Trabalho e prazer
Clotilde Tavares | 30 de setembro de 2009Tem gente que adora o que faz no trabalho; outros odeiam, mas ganham muito bem, e continuam fazendo. A sabedoria popular é quem diz que “quem faz o que gosta não precisa trabalhar”. Mas infelizmente muitas vezes não é possível trabalhar naquilo que gostamos. Em épocas de crise como a nossa, precisamos trabalhar no que aparece e não naquilo em que preferiríamos.
A necessidade de refletir sobre o trabalho é imprescindível para viver bem nos dias de hoje. O mundo do trabalho, dos empregos, está mudando. Um conceito que prevalece mais e mais a cada dia no mundo dos negócios é o conceito de “trabalho prazeroso”. Isso quer dizer que só vale a pena trabalhar se esse trabalho der prazer. O empresário antenado com as mudanças não está mais interessado no “empregado”, que é aquele que “se puder, trabalha menos”. O interesse hoje é no “empreendedor”, que é aquele que “se puder, trabalha mais”.

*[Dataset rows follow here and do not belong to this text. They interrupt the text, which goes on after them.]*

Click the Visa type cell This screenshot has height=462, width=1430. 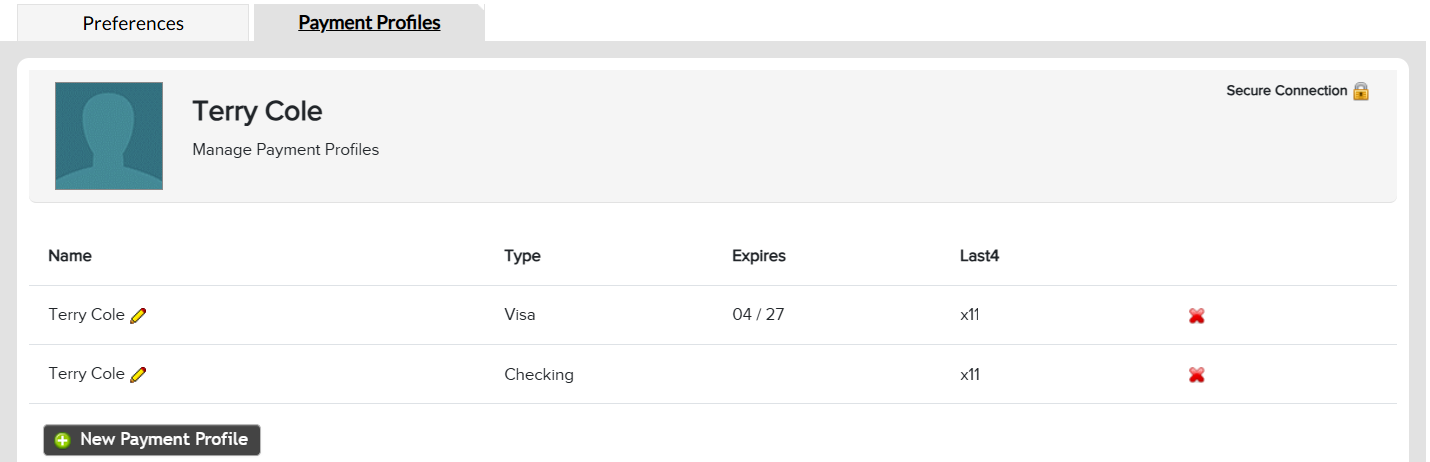point(520,314)
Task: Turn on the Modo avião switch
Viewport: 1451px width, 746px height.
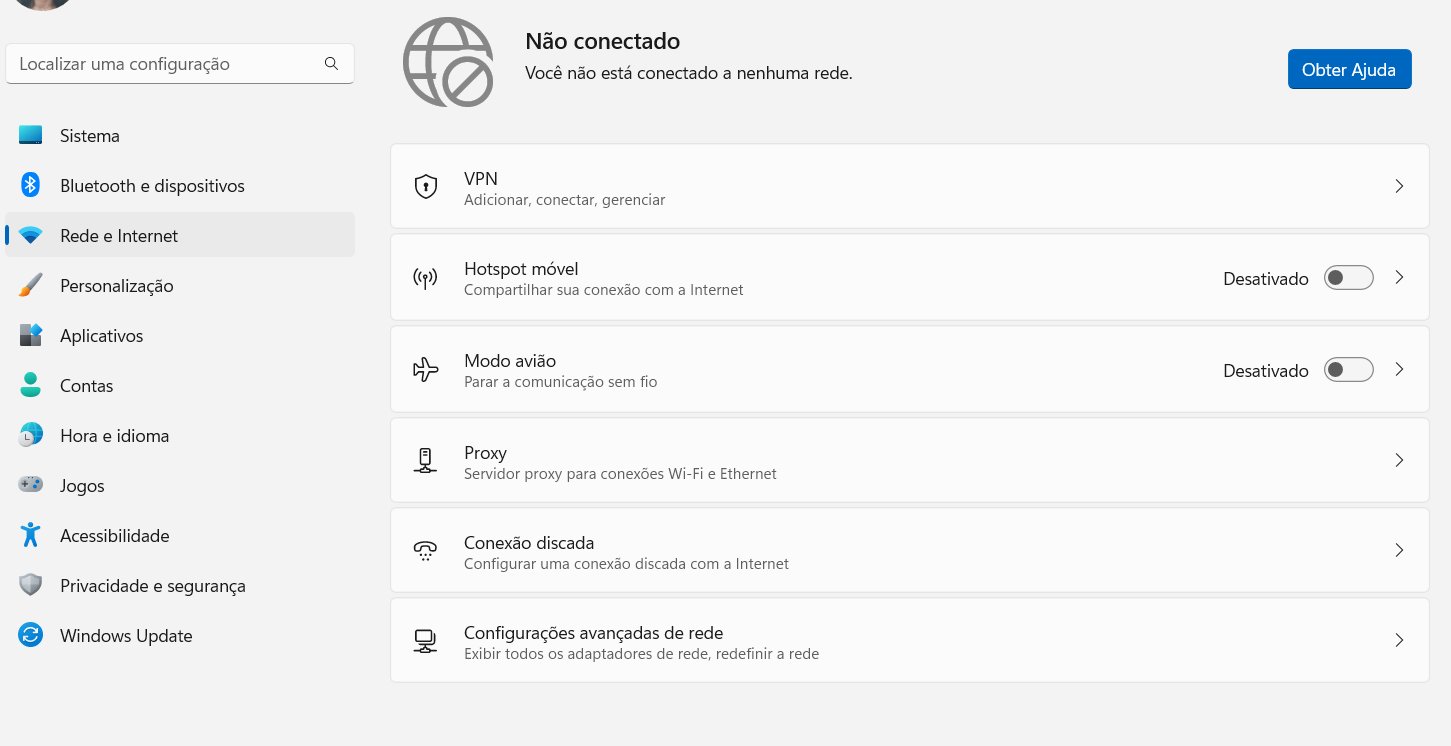Action: coord(1349,370)
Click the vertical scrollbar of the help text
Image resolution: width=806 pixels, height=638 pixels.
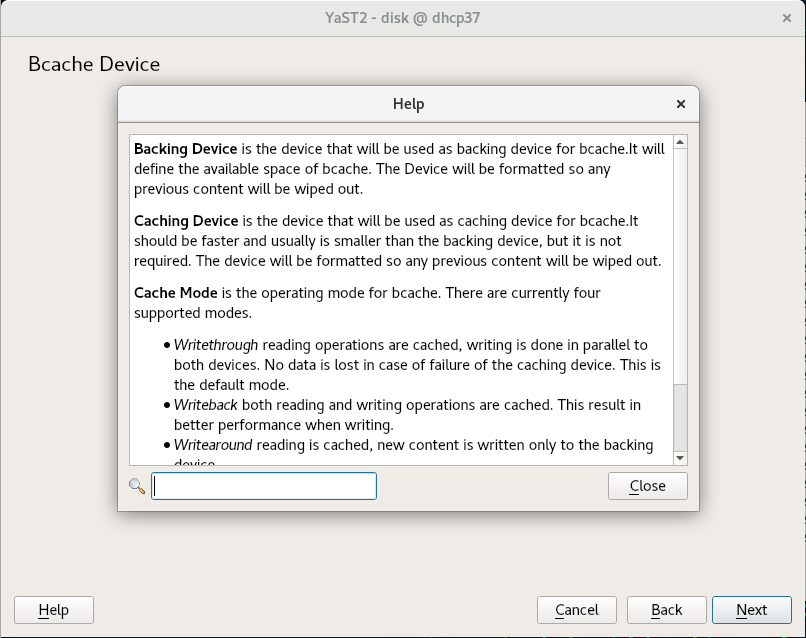coord(680,300)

E qualquer um de nós só trabalha além do mínimo se gostar do que faz. Os empresários estão procurando para contratar pessoas que trabalhem como os artistas. Ora, como é que um artista trabalha? Um cantor, um músico, um ator, um artista plástico, geralmente se entregam à tarefa que fazem – cantar, tocar, atuar, pintar – com um grande prazer e uma dedicação integral.
Você já reparou como é apertada a agenda de muitos artistas? Já reparou que eles trabalham num ritmo que muitos de nós, simples mortais, jamais pensaríamos em conseguir no nosso trabalho normal? O que acontece é que na nossa sociedade, há um grande preconceito contra o trabalho prazeroso. Desde que Adão foi expulso do Paraíso com as palavras terríveis “Comerás o pão com o suor do teu rosto” ainda ecoando nos ouvidos que o homem associa o trabalho com o sofrimento e o sacrifício.
Isso se complica quando um jovem quer trabalhar em coisas que, para a geração mais velha, não são necessariamente “trabalho”. Quando um jovem resolve ser músico, o pai pergunta: “Tudo bem. Mas quando é que você vai arranjar um trabalho de verdade?” Isso é dito como se tocar profissionalmente não fosse um trabalho muitas vezes mais cansativo do que frequentar uma repartição pública das oito às doze e das duas às seis. Ficamos também desconfiados quando vemos alguém feliz com o trabalho. Pensamos lá com os nossos botões: “Bem, se é tão agradável assim, não deve ser trabalho.”
Conheço uma jovem que é especialista em Biologia Marinha, e trabalha de biquini, pé de pato e máscara de mergulhador. A família não aceita essa atividade como trabalho e sempre se refere a ela como “as férias eternas de fulana”, muito embora ela ganhe mais dinheiro do que o seu irmão, que é advogado.
As empresas não estão mais interessadas em “mão de obra” mas em seres humanos empreendedores, felizes e criativos e isso só se consegue se o indivíduo estiver envolvido afetivamente com o seu trabalho. É preciso então seguir as inclinações do nosso coração, ao escolher algo em que vamos trabalhar, muitas vezes para o resto das nossas vidas. O trabalho que nos dá prazer é, assim, uma garantia de felicidade.